Saturday, April 1, 2017
Iggy and The Stooges, "I Got A Right"
I finally got to see Jim Jarmusch's documentary about The Stooges this week (yay spring break), and it was interesting to see them in the context of their time. I've always thought about Iggy and the Stooges as being timeless, their music so unique and strange and exciting that it just doesn't exist in my mind as a cultural product of the 1969-1973 period when they put out their records. This is also because they set such an obvious template for punk, and that their music was so radically opposed to the trends at the time. It became clear to me that they were in some respects the most radically oppositional musical product of the counterculture more famous for producing hippie bullshit.
"I Got A Right" may be their one song that managed to seamlessly combine both their potential for catchy riffs and total rocknroll mayhem. At this stage in his life Iggy was rock's true Dionysus, making people like Jim Morrison look like Gene Pitney by comparison.
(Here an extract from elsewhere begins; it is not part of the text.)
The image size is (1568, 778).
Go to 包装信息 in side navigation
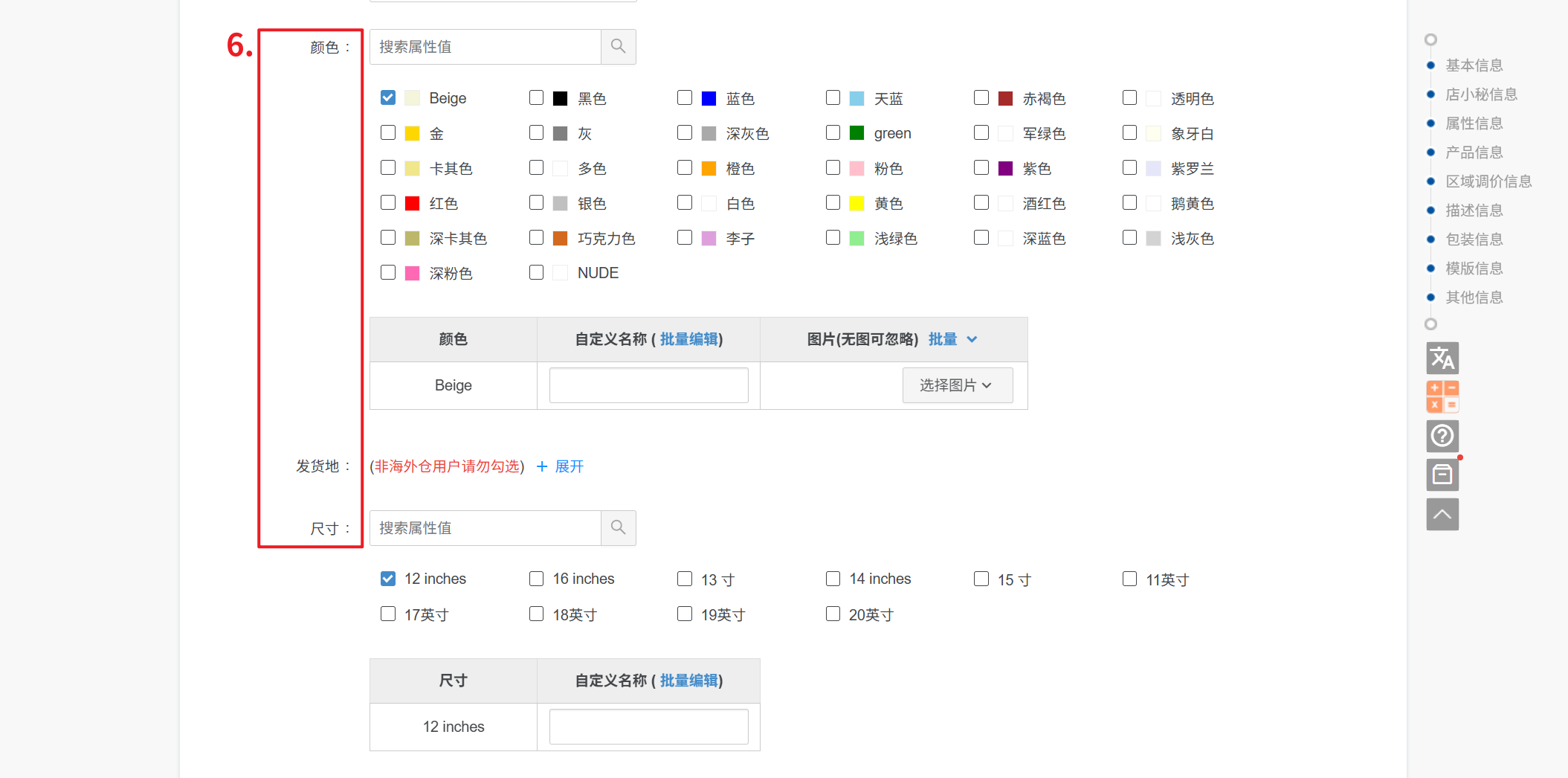coord(1474,239)
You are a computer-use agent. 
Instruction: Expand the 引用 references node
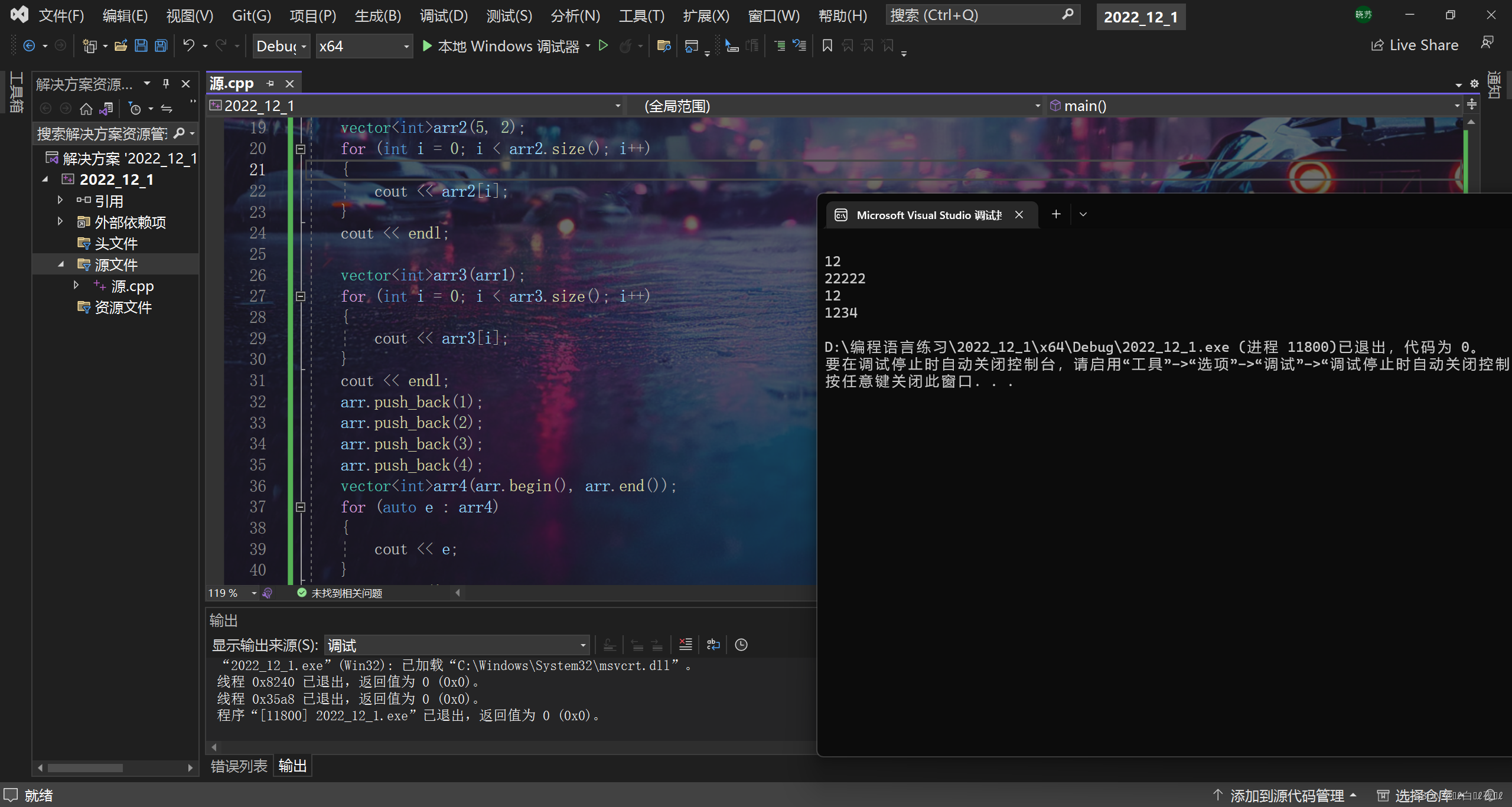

The song is also the closest thing the Stooges had to a manifesto: "I got a right to move."
The sound is also appropriately grimy and immediate. It sounds like a caged wolverine being prodded by electric shocks, whirling and lashing but still not totally out of control. By this time James Williamson had replaced Ron Asheton on guitar. Asheton's style was even trashier (and the one I prefer), but Williamson could play with flashes of truly jaw-dropping dynamism, which you definitely hear on this song and classic ravers like "Search and Destroy." The craziest moment of the documentary for me was finding out that Williamson, who always looked super tough and scary in the Stooges, went on to be a computer engineer and corporate guy after the band broke up.
I doubt I will ever run for public office, but if I do, I will have two campaign songs ready for the moment I hit the stage: "(For God's Sake) Give More Power To The People" by the Chi-Lites, and this song.